*The problem*.
Would you write out the records below exactly as given?
= = = =
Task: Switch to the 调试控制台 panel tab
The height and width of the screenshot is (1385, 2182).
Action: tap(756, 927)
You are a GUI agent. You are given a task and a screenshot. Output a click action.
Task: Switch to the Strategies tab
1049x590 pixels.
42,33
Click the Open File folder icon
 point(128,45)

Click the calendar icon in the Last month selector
= = = =
*Response area*.
Task: Switch to the 调试控制台 panel tab
The height and width of the screenshot is (1385, 2182).
Action: tap(756, 927)
You are a GUI agent. You are given a task and a screenshot. Output a click action.
Task: Switch to the Strategies tab
1049x590 pixels.
42,33
Click the Open File folder icon
 point(128,45)

Click the calendar icon in the Last month selector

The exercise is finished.